■ Records for the exercise:
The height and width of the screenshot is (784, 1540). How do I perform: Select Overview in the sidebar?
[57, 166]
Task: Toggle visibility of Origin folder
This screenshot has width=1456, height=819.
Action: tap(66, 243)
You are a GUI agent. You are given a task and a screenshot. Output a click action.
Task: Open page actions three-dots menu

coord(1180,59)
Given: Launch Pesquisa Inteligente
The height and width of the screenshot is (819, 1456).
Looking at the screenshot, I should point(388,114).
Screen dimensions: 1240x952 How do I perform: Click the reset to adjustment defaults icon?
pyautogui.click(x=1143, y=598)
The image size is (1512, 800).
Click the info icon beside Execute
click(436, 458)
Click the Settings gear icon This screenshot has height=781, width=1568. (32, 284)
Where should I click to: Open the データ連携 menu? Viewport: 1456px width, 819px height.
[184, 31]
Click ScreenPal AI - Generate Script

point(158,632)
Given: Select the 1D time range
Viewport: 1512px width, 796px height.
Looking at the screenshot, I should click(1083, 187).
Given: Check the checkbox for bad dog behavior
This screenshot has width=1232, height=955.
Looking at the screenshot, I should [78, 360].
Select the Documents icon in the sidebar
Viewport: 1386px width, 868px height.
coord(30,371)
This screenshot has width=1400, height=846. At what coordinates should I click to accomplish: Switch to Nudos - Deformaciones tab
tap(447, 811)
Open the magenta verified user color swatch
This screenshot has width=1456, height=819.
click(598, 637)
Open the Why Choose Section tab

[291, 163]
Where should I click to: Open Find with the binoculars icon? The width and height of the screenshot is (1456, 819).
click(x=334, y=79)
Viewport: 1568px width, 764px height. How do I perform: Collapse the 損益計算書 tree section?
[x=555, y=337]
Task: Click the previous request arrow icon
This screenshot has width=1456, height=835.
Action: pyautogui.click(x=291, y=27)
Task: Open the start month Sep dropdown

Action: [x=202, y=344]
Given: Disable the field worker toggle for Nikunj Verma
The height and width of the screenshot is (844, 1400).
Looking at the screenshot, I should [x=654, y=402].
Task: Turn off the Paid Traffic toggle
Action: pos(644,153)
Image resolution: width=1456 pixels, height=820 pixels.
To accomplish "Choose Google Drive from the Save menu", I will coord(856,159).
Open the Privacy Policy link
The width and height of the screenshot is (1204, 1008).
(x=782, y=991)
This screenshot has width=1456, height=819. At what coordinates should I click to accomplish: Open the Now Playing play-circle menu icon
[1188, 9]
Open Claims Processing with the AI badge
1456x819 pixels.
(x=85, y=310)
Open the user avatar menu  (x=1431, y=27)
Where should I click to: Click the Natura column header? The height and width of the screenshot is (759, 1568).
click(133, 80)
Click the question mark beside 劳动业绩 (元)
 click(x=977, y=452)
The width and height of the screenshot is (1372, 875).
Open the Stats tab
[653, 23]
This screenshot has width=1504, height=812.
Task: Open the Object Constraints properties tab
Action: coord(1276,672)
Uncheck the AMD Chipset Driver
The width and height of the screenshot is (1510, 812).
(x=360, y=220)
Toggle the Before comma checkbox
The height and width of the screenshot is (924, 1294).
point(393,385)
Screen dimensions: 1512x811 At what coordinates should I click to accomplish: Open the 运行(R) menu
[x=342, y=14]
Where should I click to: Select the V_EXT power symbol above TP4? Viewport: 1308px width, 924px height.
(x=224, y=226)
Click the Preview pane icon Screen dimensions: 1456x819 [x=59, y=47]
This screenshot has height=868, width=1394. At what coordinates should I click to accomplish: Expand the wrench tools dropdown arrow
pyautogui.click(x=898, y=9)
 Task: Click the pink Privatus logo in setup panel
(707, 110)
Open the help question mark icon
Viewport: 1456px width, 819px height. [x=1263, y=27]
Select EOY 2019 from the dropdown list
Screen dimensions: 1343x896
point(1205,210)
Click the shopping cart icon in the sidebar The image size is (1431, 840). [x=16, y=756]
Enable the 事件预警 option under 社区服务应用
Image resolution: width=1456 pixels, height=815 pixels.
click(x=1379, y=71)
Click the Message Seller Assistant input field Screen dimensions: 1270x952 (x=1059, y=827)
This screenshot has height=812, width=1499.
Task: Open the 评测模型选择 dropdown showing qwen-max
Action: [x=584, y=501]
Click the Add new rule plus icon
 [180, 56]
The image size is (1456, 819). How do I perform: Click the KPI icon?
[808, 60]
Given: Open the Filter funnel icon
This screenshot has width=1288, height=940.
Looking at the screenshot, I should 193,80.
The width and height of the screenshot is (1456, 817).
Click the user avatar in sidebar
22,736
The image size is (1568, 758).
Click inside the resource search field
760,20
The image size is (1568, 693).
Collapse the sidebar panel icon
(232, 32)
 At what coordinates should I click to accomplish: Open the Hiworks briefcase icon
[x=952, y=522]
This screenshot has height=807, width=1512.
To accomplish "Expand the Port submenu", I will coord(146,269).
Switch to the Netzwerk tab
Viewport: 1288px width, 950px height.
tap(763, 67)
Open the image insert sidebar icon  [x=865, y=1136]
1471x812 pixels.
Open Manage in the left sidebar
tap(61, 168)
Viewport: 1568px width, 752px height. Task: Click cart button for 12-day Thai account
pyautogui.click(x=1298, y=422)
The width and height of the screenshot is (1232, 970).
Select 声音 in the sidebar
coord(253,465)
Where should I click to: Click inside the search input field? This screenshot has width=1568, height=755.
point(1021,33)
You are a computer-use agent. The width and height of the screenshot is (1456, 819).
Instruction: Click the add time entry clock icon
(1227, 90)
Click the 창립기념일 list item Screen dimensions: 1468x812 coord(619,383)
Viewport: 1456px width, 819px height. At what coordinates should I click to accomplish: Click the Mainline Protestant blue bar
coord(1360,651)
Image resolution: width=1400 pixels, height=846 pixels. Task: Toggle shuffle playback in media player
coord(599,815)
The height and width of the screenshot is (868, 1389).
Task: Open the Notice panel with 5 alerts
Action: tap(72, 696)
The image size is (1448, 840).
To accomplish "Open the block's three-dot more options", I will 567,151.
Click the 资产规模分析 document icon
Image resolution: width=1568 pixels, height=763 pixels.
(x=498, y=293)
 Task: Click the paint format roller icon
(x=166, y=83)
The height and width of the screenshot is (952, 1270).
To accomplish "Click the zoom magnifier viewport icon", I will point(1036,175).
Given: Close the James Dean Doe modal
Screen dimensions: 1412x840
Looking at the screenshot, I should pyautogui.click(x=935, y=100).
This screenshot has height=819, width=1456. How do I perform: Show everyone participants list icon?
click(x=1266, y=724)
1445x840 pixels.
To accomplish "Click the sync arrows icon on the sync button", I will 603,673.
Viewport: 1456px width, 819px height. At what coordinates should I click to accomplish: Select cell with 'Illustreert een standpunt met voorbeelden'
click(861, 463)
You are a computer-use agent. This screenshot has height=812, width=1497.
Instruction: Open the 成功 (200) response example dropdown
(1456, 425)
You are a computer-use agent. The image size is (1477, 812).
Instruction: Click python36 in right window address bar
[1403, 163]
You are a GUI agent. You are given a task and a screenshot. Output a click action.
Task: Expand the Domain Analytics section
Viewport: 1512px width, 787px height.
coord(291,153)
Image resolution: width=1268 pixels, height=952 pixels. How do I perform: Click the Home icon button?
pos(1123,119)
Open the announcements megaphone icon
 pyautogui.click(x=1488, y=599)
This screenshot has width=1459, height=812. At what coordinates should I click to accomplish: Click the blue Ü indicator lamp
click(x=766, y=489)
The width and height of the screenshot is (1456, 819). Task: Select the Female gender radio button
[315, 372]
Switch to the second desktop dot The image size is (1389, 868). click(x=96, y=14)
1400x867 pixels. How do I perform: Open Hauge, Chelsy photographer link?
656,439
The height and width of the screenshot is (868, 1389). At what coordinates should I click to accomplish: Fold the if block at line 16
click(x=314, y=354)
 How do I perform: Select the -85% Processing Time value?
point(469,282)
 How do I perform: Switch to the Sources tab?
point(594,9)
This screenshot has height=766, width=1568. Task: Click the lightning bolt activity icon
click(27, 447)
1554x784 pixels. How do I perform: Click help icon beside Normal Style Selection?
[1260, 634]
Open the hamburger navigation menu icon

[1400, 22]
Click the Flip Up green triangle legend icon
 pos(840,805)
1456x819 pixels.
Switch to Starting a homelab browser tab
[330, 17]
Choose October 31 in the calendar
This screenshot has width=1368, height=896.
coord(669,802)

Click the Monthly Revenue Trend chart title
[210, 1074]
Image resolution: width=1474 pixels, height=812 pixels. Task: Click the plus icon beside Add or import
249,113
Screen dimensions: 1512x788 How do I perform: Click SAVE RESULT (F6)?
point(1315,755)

■ What is needed: Whenever the word "checkbox" shows up in a line above, copy that line.

■ Response below:
Given: Check the checkbox for bad dog behavior
Toggle the Before comma checkbox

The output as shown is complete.